You don’t have to be a direct investor or producer or member of the creative team to have a conflict of interest. Broadway, for all its global aspirations, is where everyone knows everyone else’s business, and if you’re not in bed with a producer on one show, you’re likely to be on the next or one down the road. Having this meeting today, on the last day of Tony eligibility, strikes me as nuts and unfair to everyone involved, whether as investors, creatives or even, dare I say, as journalists. For starters, the categories — from new-versus-revival to star billing — ought to be determined when the producer reserves an opening-night date with the Broadway League.

ROTH: No, no and no! The committee is not deciding what the rules are after the fact, it is applying the rules — and not after the fact but rather at the earliest moment possible, which is once the show is completed. How could you possibly decide who the lead of a show is without seeing it? And how could that decision possibly be valid if the show is not in final form? By your plan, a role deemed leading even a year or more before opening night (as many openings are registered that far in advance) could be so cut down as the show developed — in workshops, out-of-town and previews — as to be barely featured.

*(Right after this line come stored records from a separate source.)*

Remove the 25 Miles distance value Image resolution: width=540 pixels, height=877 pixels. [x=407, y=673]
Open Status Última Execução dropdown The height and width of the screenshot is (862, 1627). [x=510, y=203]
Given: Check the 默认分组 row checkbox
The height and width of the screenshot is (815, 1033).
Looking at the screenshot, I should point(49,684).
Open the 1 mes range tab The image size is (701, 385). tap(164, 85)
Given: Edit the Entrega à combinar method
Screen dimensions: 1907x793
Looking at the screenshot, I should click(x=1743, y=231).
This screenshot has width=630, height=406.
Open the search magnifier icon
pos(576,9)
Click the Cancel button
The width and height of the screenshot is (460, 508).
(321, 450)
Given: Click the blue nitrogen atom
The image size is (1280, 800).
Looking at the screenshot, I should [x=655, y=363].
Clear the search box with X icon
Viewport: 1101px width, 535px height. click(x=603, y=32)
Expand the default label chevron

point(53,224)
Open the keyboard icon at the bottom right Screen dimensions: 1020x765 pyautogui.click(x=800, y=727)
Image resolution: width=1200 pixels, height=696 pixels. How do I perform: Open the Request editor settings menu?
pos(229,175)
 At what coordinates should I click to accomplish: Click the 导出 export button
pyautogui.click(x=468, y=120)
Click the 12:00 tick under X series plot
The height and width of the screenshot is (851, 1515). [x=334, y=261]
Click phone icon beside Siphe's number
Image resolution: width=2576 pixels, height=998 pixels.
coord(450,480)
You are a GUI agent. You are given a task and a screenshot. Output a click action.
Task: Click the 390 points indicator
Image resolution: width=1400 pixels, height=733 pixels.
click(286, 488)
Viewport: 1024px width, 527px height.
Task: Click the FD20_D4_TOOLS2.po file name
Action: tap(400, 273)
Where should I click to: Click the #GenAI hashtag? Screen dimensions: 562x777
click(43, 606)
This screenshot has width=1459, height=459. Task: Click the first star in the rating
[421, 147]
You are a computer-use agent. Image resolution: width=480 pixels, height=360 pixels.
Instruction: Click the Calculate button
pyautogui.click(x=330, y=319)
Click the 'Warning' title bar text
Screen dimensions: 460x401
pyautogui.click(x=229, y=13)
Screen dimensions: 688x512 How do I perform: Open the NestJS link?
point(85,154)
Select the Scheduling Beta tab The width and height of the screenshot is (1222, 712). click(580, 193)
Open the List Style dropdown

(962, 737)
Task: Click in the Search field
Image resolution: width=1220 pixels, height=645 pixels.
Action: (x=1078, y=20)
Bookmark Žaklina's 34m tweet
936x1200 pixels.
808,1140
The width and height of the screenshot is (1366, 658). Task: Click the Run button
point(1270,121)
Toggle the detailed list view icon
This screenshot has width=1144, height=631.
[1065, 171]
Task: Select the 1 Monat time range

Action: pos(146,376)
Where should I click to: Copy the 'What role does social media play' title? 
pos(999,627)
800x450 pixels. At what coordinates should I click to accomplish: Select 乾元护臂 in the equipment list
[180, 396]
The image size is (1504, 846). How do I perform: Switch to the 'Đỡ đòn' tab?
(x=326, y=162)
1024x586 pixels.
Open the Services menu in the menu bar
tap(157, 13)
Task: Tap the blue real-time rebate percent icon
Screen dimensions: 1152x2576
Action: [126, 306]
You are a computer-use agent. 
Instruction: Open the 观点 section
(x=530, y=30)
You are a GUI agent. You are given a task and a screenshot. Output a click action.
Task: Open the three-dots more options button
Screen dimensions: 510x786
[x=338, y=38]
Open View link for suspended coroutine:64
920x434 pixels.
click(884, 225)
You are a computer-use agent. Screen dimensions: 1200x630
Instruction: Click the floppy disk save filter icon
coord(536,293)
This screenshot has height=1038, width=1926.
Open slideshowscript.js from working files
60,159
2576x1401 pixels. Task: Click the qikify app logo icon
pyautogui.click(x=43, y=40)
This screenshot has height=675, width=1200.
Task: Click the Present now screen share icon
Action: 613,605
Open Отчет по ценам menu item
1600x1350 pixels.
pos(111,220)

As for conflicts, you bemoan the perceived conflicts among the committee but don’t want the decision influenced by presumably non-conflicted critics? Why wouldn’t you want these decisions to be as informed as possible — which would include the contextualizing of a well-researched review? And as we’ve discussed, any committee members involved in any way in the show being considered have to recuse themselves from that vote.

Speaking of awards consideration (or lack thereof) and the Drama Desk nominations, I note that its nominating committee surprisingly decided to cut the Outstanding Book of a Musical category altogether. Presumably not because they don’t think books in general are award-worthy, but because they decided none of this year’s books were. While the idea of nominating and awarding only work that rises to a high level of excellence and not just the best of a given bunch sounds good in theory, when it actually happens, it’s another story. Hard to believe that of all the many musicals both on and off-Broadway that the committee evaluated, there weren’t at least three books they would recommend to their voters. That’s even harder to believe when we consider that the Drama Desk nominators did single out five shows for Outstanding Musical — most of which also were recognized in the music and/or lyrics categories.

When people like a musical, they credit the score. When they don’t, they blame the book. Neither is right.

GERARD: We’ll know the decision of the Tony gods later today. Watch this space.